> _Task_:
If a line in the material below has the word "announcement", copy it.

*** Opening of Supplied entries ***

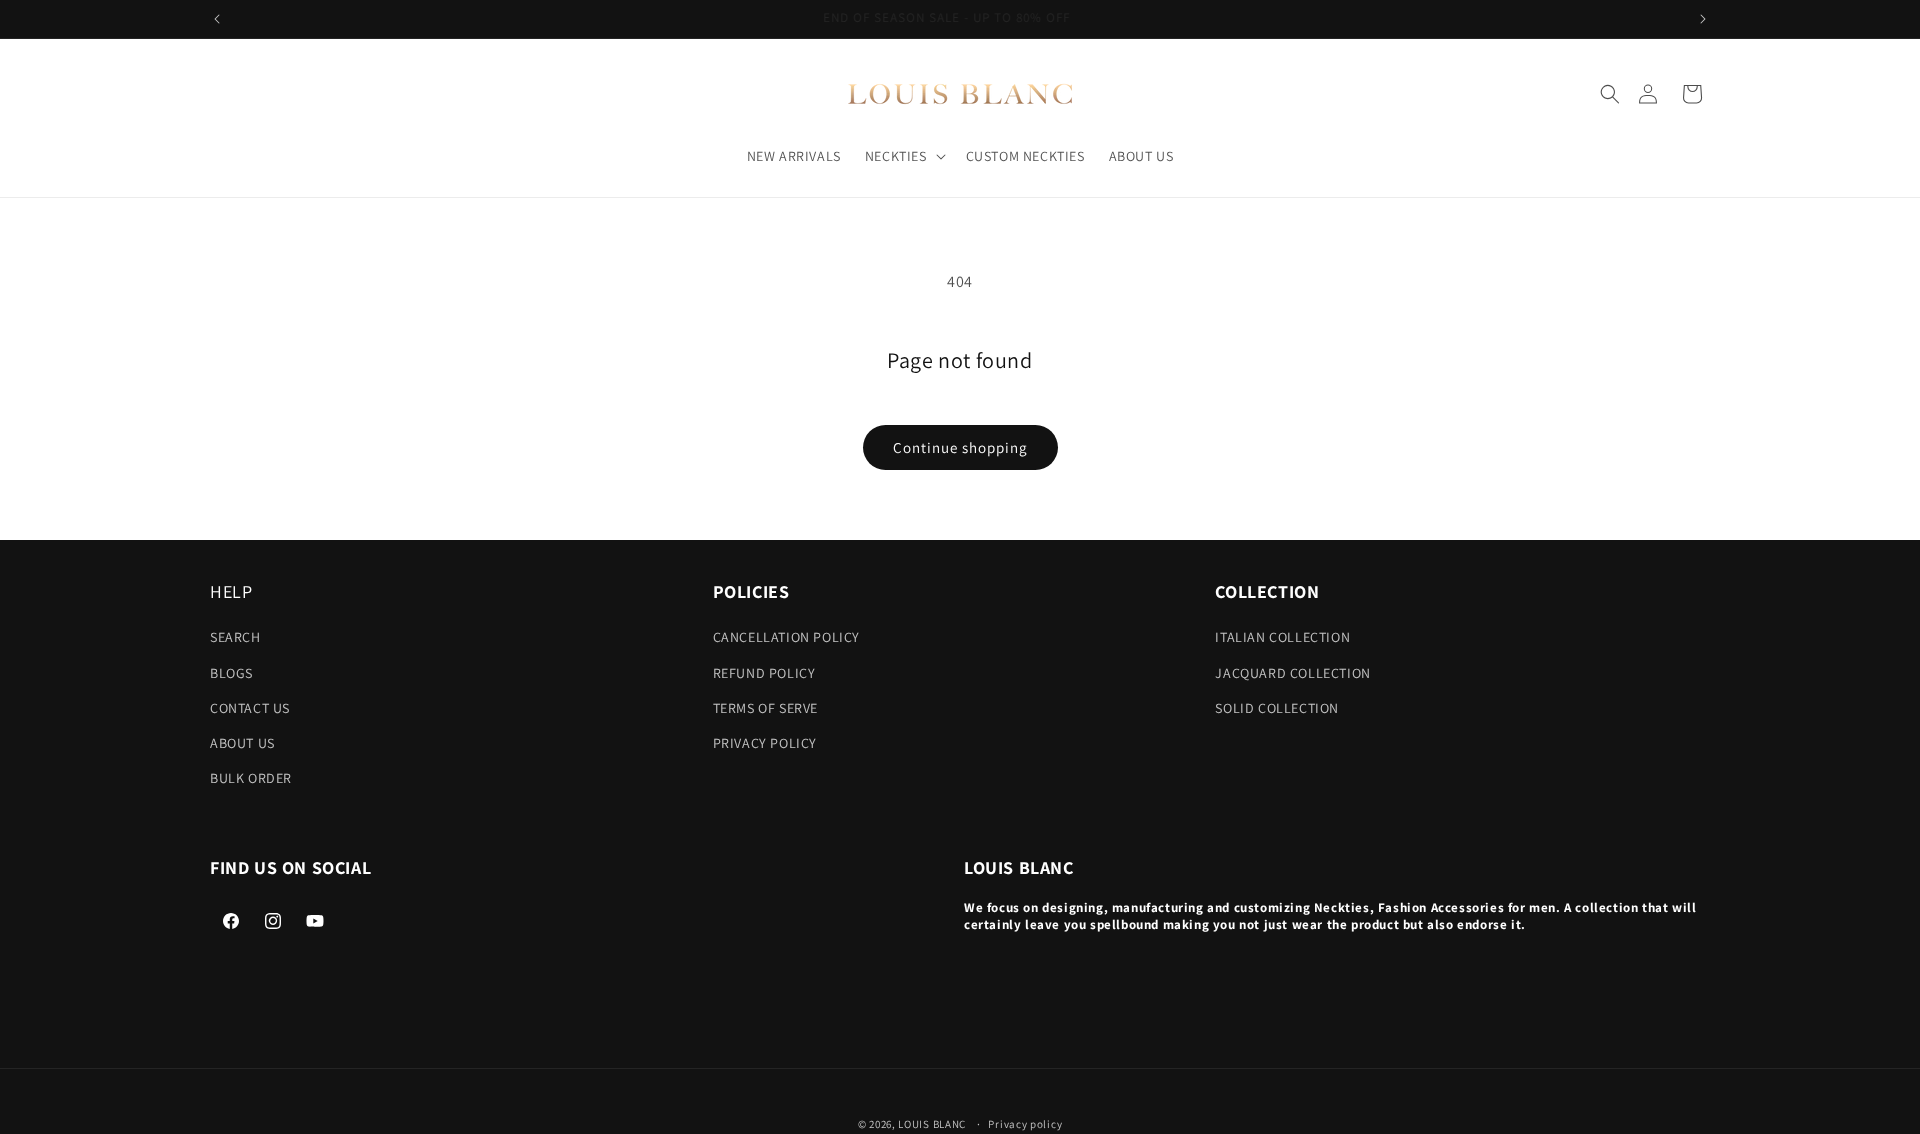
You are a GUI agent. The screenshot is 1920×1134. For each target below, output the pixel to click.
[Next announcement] (1703, 19)
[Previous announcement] (217, 19)
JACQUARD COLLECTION (1292, 673)
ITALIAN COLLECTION (1282, 637)
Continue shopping (960, 447)
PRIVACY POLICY (765, 743)
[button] (1610, 94)
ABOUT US (242, 743)
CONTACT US (250, 708)
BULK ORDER (251, 778)
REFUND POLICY (764, 673)
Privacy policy (1025, 1124)
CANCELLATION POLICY (786, 637)
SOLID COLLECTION (1277, 708)
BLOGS (231, 673)
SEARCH (235, 637)
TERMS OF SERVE (765, 708)
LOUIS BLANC (932, 1124)
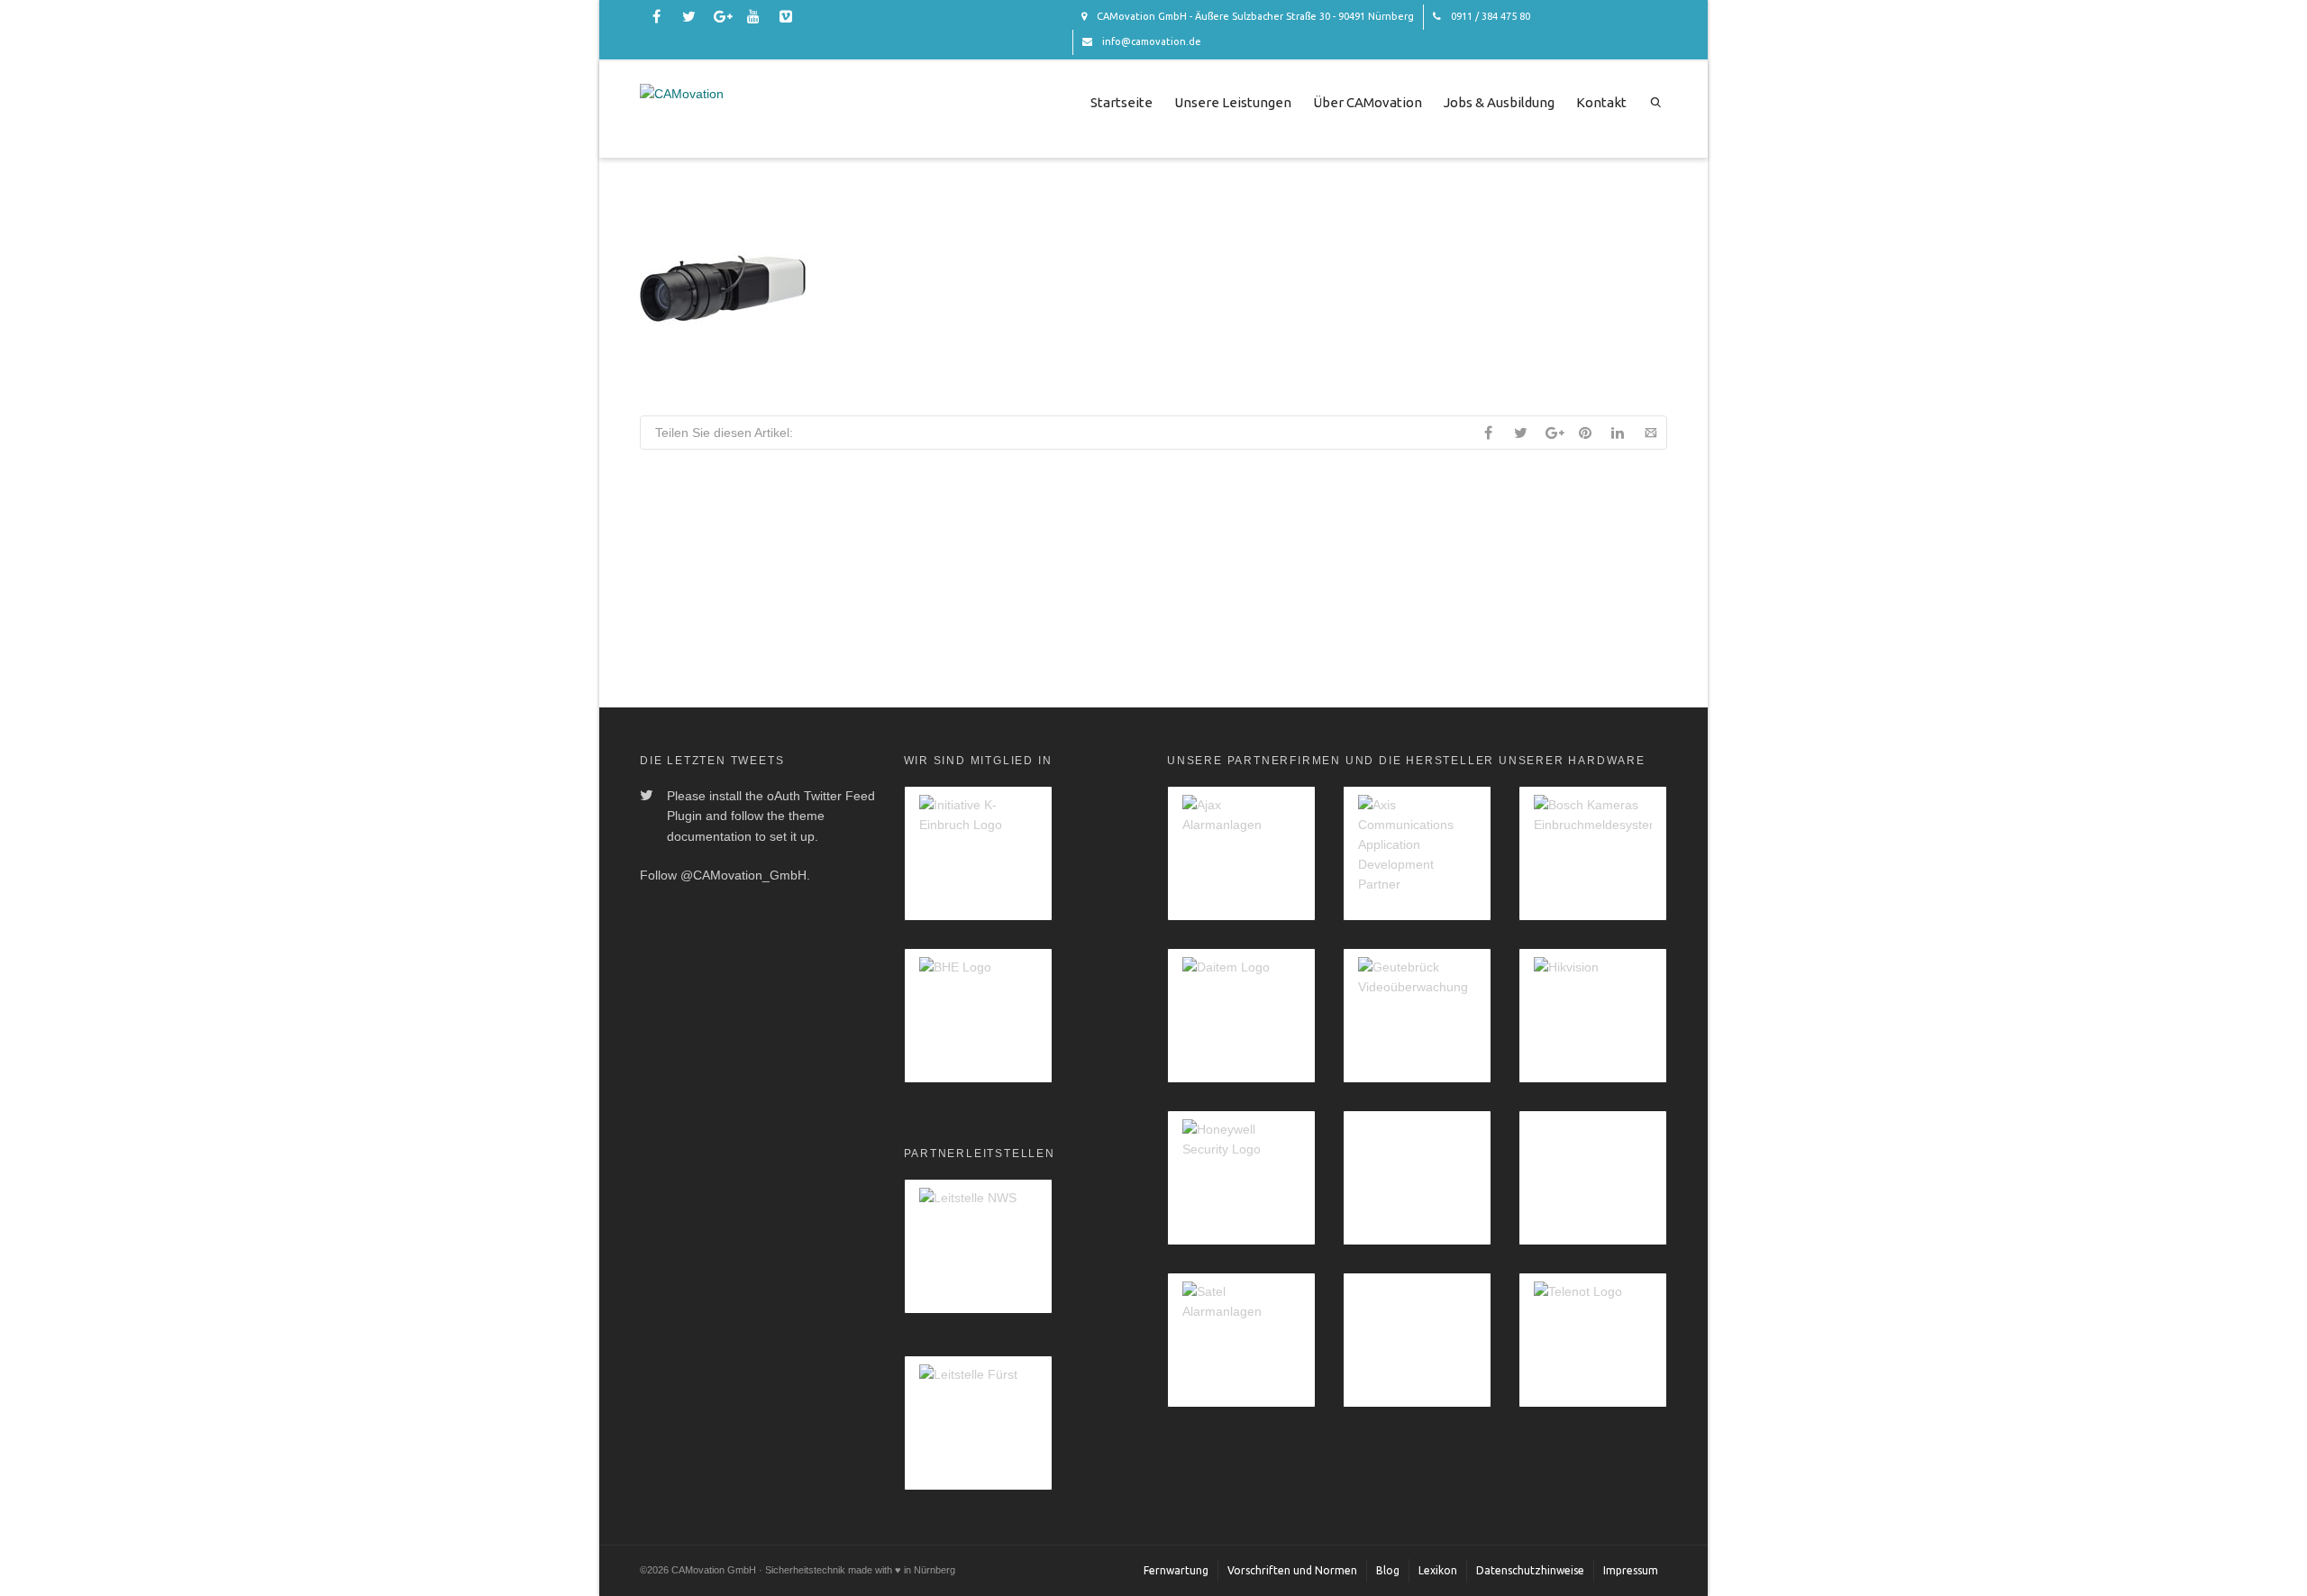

*** Close of Supplied entries ***

> _Response box_:
[Next announcement] (1703, 19)
[Previous announcement] (217, 19)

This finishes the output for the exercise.